December Dollar Index
With the Daily Sentiment Index at 90/93% bulls over the past week there is also a fair chance that we have now seen at least a temporary top for the US Dollar. It is only a matter of time before we get a tweet from President Trump complaining about the strong Dollar as no country wants this scenario of having a strong currency (apart from Germany). Today I will now lower my sell level to 97.20/97.60 with a 98.05 stop.
December DAX
The DAX is holding in well despite the aggressive sell-off witnessed in the US Markets this week. I am still flat and today I will now raise my buy level to 11250/11320 with a 11185 stop.
December FTSE
Unfortunately the FTSE just missed my buy level before rallying on the Cabinet agreement and I am still flat.

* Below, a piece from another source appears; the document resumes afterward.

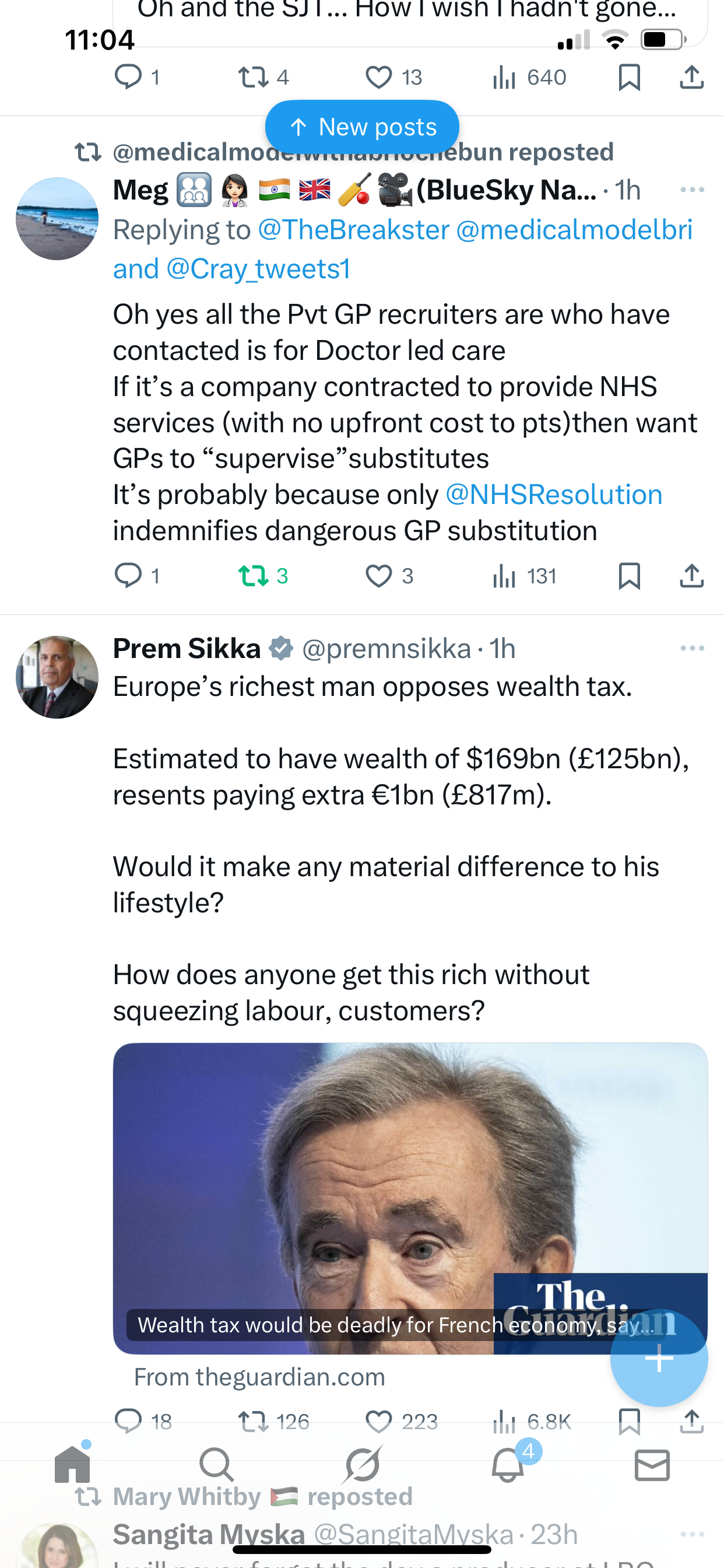Like Meg's reply about GP recruiters
The width and height of the screenshot is (724, 1568).
pyautogui.click(x=378, y=576)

Today I will now raise my buy level to 6945/6990 with a 6915 tight stop. I still do not want to be short the FTSE at this time.
Dow Rolling Contract
My Dow plan worked well with the market trading lower to my 25120 buy level before rallying to my 25205 T/P level and I am now flat. The Dow has really strong support from 24250/24550 and we may see a test of this support over the coming days. However as we enter the seasonally strong period for the Dow I am reluctant to chase this market lower. Today I will be a buyer on any dip lower to 24760/24900 with a 24685 stop. If I am taken long and subsequently stopped out of this position I will be an aggressive buyer from 24300/24580 with a 24180 wider stop. I still do not want to be short the Dow at this time.
December NASDAQ
The NASDAQ just missed my 6960 sell level with a 6929 high print and I am still flat. Today I will leave my buy level unchanged from 6650/6710 with a 6610 stop. I will now lower my sell level slightly to 6925/6980 with a lower 7035 stop.
December BUND
The boring price action for the Bund continues and I am still flat. My only interest in selling this market is still on a rally higher to 160.80/161.30 with the same 161.70 stop.
Gold Rolling Contract
Having traded heavy for most of yesterday suddenly late in the afternoon Gold spiked higher. This move higher saw Gold hit my exit level on my 1209 long position for a breakeven and I am now flat. With the DSI closing on Wednesday at just 7% bulls which is just above the 6% August low on the day that Gold made a low of 1160 that has held for the past three months, there is a fair chance that we may have seen the low in Gold this week at 1195. Today I will now look to buy the market again on any dip lower to 1193/1203 with a 1186 stop.
Silver Rolling Contract
Silver continues to struggle with the market making a new low for the year at 13.87 yesterday before having a small rally. I am still long at 14.20 and I will now raise my T/P level on this position to 14.35 with a now higher 13.75 stop. If any of the above levels are hit I will be back with a new update for my Platinum Members.